**Exercise instructions**
Give every line of the material as a numbered list, omitting blank lines and leaving the pictures out of the answer.

[Collection entries]
'''
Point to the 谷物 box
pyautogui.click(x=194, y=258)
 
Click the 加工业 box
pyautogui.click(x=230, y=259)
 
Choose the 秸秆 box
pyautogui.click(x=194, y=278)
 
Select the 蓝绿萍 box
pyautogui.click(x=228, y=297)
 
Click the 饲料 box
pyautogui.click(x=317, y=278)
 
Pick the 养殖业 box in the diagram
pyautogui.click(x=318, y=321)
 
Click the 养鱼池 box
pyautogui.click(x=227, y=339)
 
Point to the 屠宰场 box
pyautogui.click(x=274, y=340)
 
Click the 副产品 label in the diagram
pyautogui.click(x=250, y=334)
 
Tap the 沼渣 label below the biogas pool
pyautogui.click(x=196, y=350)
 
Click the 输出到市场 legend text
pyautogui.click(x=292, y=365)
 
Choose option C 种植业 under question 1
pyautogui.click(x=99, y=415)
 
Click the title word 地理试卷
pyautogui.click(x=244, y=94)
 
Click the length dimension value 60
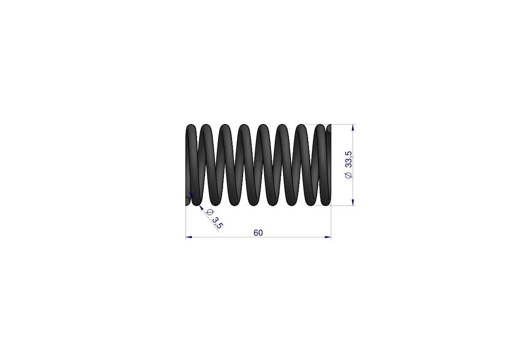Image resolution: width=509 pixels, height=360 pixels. click(x=258, y=233)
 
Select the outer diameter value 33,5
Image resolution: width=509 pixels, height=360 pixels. click(x=349, y=159)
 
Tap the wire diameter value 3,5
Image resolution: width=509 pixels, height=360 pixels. click(x=218, y=222)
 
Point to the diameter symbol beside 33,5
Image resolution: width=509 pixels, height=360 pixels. click(x=349, y=175)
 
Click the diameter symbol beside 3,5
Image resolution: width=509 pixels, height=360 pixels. click(x=209, y=212)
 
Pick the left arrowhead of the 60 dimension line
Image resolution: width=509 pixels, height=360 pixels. click(x=188, y=237)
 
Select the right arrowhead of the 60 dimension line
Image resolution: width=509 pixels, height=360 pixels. click(x=328, y=237)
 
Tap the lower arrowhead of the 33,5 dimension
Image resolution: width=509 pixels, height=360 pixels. click(x=353, y=202)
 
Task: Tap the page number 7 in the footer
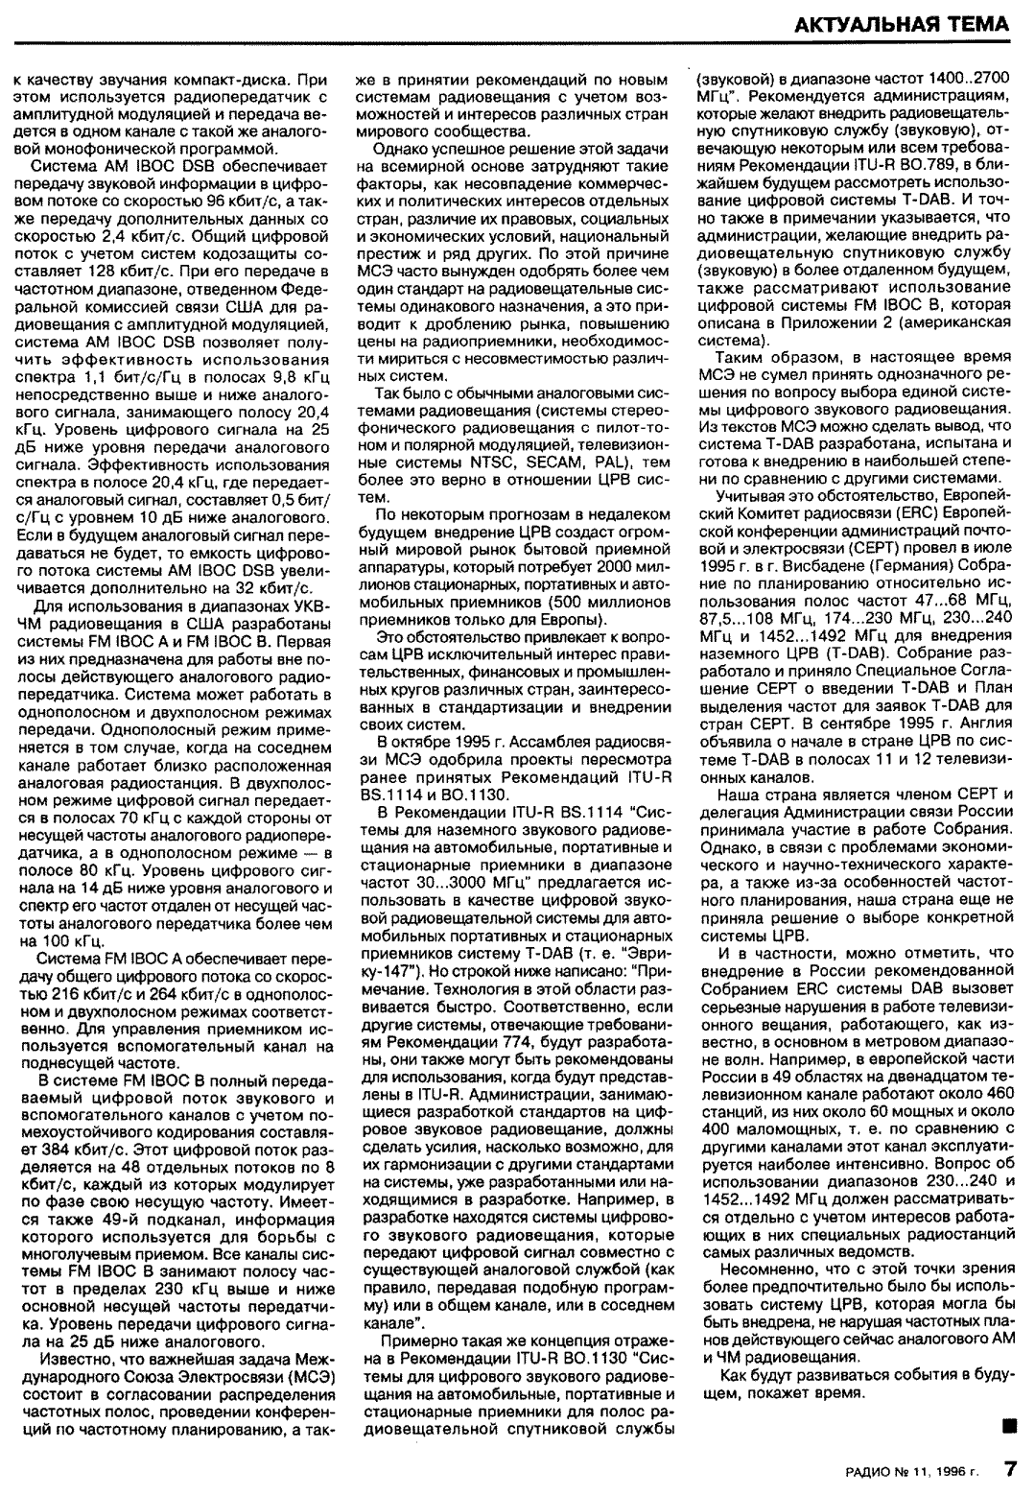click(1009, 1470)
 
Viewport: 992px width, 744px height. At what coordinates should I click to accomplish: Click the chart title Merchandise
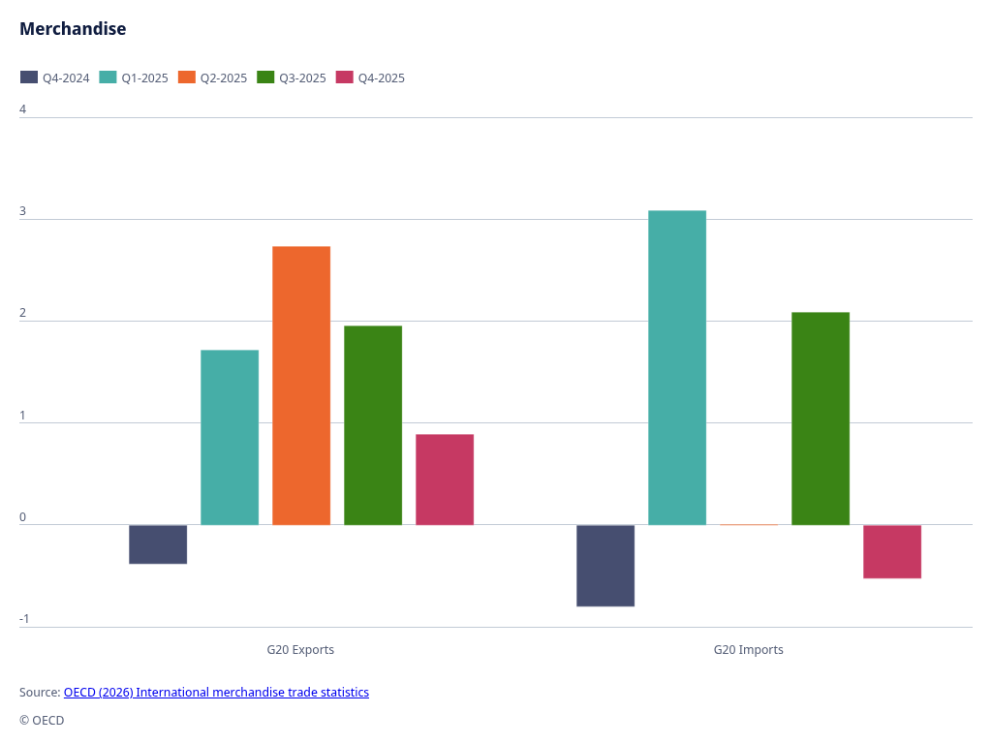[73, 29]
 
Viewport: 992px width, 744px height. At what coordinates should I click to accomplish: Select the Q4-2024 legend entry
[55, 78]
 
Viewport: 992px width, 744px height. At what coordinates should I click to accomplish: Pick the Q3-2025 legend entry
[292, 78]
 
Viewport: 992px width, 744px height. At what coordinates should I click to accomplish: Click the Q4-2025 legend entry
[371, 78]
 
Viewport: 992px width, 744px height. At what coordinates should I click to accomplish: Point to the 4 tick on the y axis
[23, 109]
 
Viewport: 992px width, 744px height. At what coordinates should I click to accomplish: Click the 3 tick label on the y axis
[23, 211]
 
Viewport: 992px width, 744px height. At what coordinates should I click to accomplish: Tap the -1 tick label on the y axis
[24, 619]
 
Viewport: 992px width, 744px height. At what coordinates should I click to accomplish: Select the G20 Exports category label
[300, 650]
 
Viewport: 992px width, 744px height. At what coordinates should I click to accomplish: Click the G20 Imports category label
[748, 650]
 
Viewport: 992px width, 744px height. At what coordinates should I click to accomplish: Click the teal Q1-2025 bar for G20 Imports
[677, 368]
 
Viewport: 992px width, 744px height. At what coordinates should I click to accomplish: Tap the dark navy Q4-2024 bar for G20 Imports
[605, 566]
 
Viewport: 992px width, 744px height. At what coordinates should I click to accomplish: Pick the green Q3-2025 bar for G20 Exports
[373, 425]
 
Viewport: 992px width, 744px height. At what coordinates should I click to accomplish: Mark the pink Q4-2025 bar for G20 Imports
[892, 551]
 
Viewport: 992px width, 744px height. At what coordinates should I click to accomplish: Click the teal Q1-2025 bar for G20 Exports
[230, 437]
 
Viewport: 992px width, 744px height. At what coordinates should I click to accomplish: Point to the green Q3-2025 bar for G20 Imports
[821, 418]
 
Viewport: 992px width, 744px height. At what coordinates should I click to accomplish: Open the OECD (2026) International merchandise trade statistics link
[216, 693]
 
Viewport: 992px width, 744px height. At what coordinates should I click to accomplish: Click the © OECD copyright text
[42, 721]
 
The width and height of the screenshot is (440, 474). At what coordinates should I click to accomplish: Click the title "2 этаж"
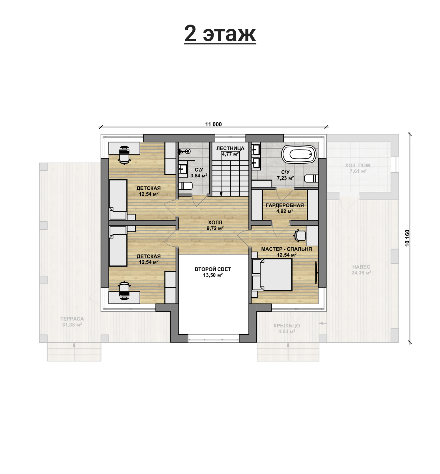tap(220, 34)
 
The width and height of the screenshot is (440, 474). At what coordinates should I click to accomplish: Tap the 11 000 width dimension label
tap(213, 124)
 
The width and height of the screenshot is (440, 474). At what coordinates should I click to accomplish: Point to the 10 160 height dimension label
tap(407, 238)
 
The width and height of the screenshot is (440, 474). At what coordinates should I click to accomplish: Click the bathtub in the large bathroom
tap(299, 154)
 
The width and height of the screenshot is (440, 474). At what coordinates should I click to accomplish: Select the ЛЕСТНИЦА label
tap(230, 148)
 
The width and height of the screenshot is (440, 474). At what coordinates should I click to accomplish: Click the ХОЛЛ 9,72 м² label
tap(215, 225)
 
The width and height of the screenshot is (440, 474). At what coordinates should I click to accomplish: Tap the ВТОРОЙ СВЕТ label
tap(213, 269)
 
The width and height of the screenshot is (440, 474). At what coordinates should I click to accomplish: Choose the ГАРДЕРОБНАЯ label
tap(285, 205)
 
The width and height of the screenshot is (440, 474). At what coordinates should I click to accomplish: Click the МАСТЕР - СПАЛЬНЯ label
tap(287, 249)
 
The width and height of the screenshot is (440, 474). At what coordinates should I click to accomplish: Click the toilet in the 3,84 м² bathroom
tap(185, 186)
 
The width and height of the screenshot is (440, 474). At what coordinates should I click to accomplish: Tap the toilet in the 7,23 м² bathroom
tap(311, 179)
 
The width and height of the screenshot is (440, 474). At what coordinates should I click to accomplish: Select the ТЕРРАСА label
tap(72, 319)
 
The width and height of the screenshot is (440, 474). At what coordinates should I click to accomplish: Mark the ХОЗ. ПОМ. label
tap(358, 165)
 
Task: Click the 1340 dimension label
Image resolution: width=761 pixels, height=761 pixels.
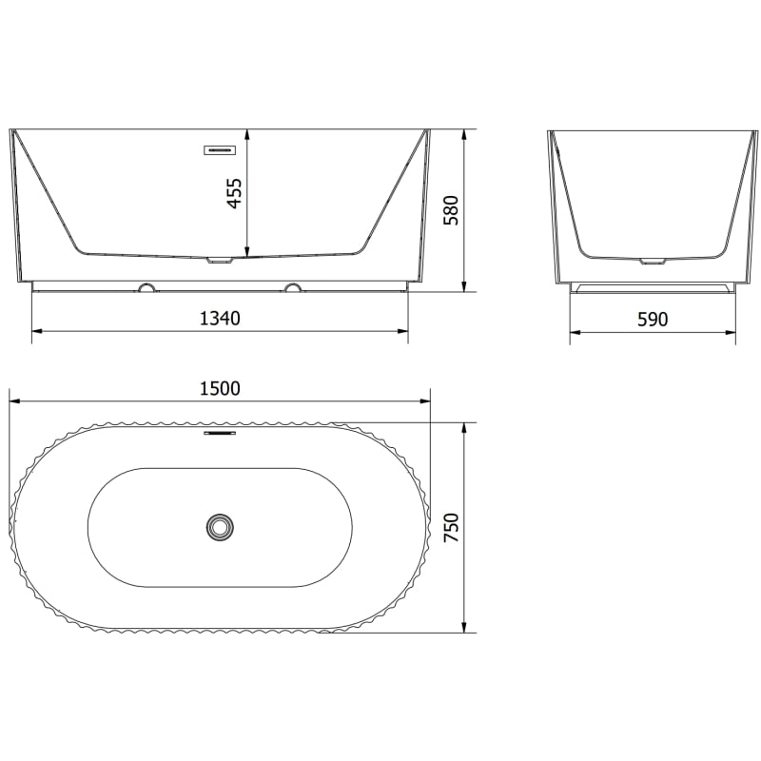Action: tap(220, 319)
'''
**Task solution**
1. Point to the 谷物 box
2. pyautogui.click(x=194, y=258)
3. Click the 加工业 box
4. pyautogui.click(x=230, y=259)
5. Choose the 秸秆 box
6. pyautogui.click(x=194, y=278)
7. Select the 蓝绿萍 box
8. pyautogui.click(x=228, y=297)
9. Click the 饲料 box
10. pyautogui.click(x=317, y=278)
11. Pick the 养殖业 box in the diagram
12. pyautogui.click(x=318, y=321)
13. Click the 养鱼池 box
14. pyautogui.click(x=227, y=339)
15. Point to the 屠宰场 box
16. pyautogui.click(x=274, y=340)
17. Click the 副产品 label in the diagram
18. pyautogui.click(x=250, y=334)
19. Tap the 沼渣 label below the biogas pool
20. pyautogui.click(x=196, y=350)
21. Click the 输出到市场 legend text
22. pyautogui.click(x=292, y=365)
23. Choose option C 种植业 under question 1
24. pyautogui.click(x=99, y=415)
25. Click the title word 地理试卷
26. pyautogui.click(x=244, y=94)
27. Click the length dimension value 60
28. Image resolution: width=509 pixels, height=360 pixels. click(x=258, y=233)
29. Select the outer diameter value 33,5
30. Image resolution: width=509 pixels, height=360 pixels. click(x=349, y=159)
31. Tap the wire diameter value 3,5
32. Image resolution: width=509 pixels, height=360 pixels. click(x=218, y=222)
33. Point to the diameter symbol beside 33,5
34. Image resolution: width=509 pixels, height=360 pixels. click(x=349, y=175)
35. Click the diameter symbol beside 3,5
36. Image resolution: width=509 pixels, height=360 pixels. click(x=209, y=212)
37. Pick the left arrowhead of the 60 dimension line
38. Image resolution: width=509 pixels, height=360 pixels. click(x=188, y=237)
39. Select the right arrowhead of the 60 dimension line
40. Image resolution: width=509 pixels, height=360 pixels. click(x=328, y=237)
41. Tap the lower arrowhead of the 33,5 dimension
42. Image resolution: width=509 pixels, height=360 pixels. click(x=353, y=202)
43. Task: Tap the page number 7 in the footer
44. click(1009, 1470)
45. Viewport: 992px width, 744px height. At what coordinates should I click to accomplish: Click the chart title Merchandise
46. [73, 29]
47. Viewport: 992px width, 744px height. At what coordinates should I click to accomplish: Select the Q4-2024 legend entry
48. [55, 78]
49. Viewport: 992px width, 744px height. At what coordinates should I click to accomplish: Pick the Q3-2025 legend entry
50. [292, 78]
51. Viewport: 992px width, 744px height. At what coordinates should I click to accomplish: Click the Q4-2025 legend entry
52. [371, 78]
53. Viewport: 992px width, 744px height. At what coordinates should I click to accomplish: Point to the 4 tick on the y axis
54. [23, 109]
55. Viewport: 992px width, 744px height. At what coordinates should I click to accomplish: Click the 3 tick label on the y axis
56. [23, 211]
57. Viewport: 992px width, 744px height. At what coordinates should I click to accomplish: Tap the -1 tick label on the y axis
58. [24, 619]
59. Viewport: 992px width, 744px height. At what coordinates should I click to accomplish: Select the G20 Exports category label
60. [300, 650]
61. Viewport: 992px width, 744px height. At what coordinates should I click to accomplish: Click the G20 Imports category label
62. [748, 650]
63. Viewport: 992px width, 744px height. At what coordinates should I click to accomplish: Click the teal Q1-2025 bar for G20 Imports
64. [677, 368]
65. Viewport: 992px width, 744px height. At what coordinates should I click to accomplish: Tap the dark navy Q4-2024 bar for G20 Imports
66. [605, 566]
67. Viewport: 992px width, 744px height. At what coordinates should I click to accomplish: Pick the green Q3-2025 bar for G20 Exports
68. [373, 425]
69. Viewport: 992px width, 744px height. At what coordinates should I click to accomplish: Mark the pink Q4-2025 bar for G20 Imports
70. [892, 551]
71. Viewport: 992px width, 744px height. At what coordinates should I click to accomplish: Click the teal Q1-2025 bar for G20 Exports
72. [230, 437]
73. Viewport: 992px width, 744px height. At what coordinates should I click to accomplish: Point to the green Q3-2025 bar for G20 Imports
74. [821, 418]
75. Viewport: 992px width, 744px height. At what coordinates should I click to accomplish: Open the OECD (2026) International merchandise trade statistics link
76. [216, 693]
77. Viewport: 992px width, 744px height. At what coordinates should I click to accomplish: Click the © OECD copyright text
78. [42, 721]
79. The width and height of the screenshot is (440, 474). At what coordinates should I click to accomplish: Click the title "2 этаж"
80. tap(220, 34)
81. The width and height of the screenshot is (440, 474). At what coordinates should I click to accomplish: Tap the 11 000 width dimension label
82. tap(213, 124)
83. The width and height of the screenshot is (440, 474). At what coordinates should I click to accomplish: Point to the 10 160 height dimension label
84. tap(407, 238)
85. The width and height of the screenshot is (440, 474). At what coordinates should I click to accomplish: Click the bathtub in the large bathroom
86. tap(299, 154)
87. The width and height of the screenshot is (440, 474). At what coordinates should I click to accomplish: Select the ЛЕСТНИЦА label
88. tap(230, 148)
89. The width and height of the screenshot is (440, 474). At what coordinates should I click to accomplish: Click the ХОЛЛ 9,72 м² label
90. tap(215, 225)
91. The width and height of the screenshot is (440, 474). At what coordinates should I click to accomplish: Tap the ВТОРОЙ СВЕТ label
92. tap(213, 269)
93. The width and height of the screenshot is (440, 474). At what coordinates should I click to accomplish: Choose the ГАРДЕРОБНАЯ label
94. tap(285, 205)
95. The width and height of the screenshot is (440, 474). At what coordinates should I click to accomplish: Click the МАСТЕР - СПАЛЬНЯ label
96. tap(287, 249)
97. The width and height of the screenshot is (440, 474). At what coordinates should I click to accomplish: Click the toilet in the 3,84 м² bathroom
98. tap(185, 186)
99. The width and height of the screenshot is (440, 474). At what coordinates should I click to accomplish: Tap the toilet in the 7,23 м² bathroom
100. tap(311, 179)
101. The width and height of the screenshot is (440, 474). At what coordinates should I click to accomplish: Select the ТЕРРАСА label
102. tap(72, 319)
103. The width and height of the screenshot is (440, 474). At what coordinates should I click to accomplish: Mark the ХОЗ. ПОМ. label
104. tap(358, 165)
105. Task: Click the 1340 dimension label
106. Image resolution: width=761 pixels, height=761 pixels.
107. Action: tap(220, 319)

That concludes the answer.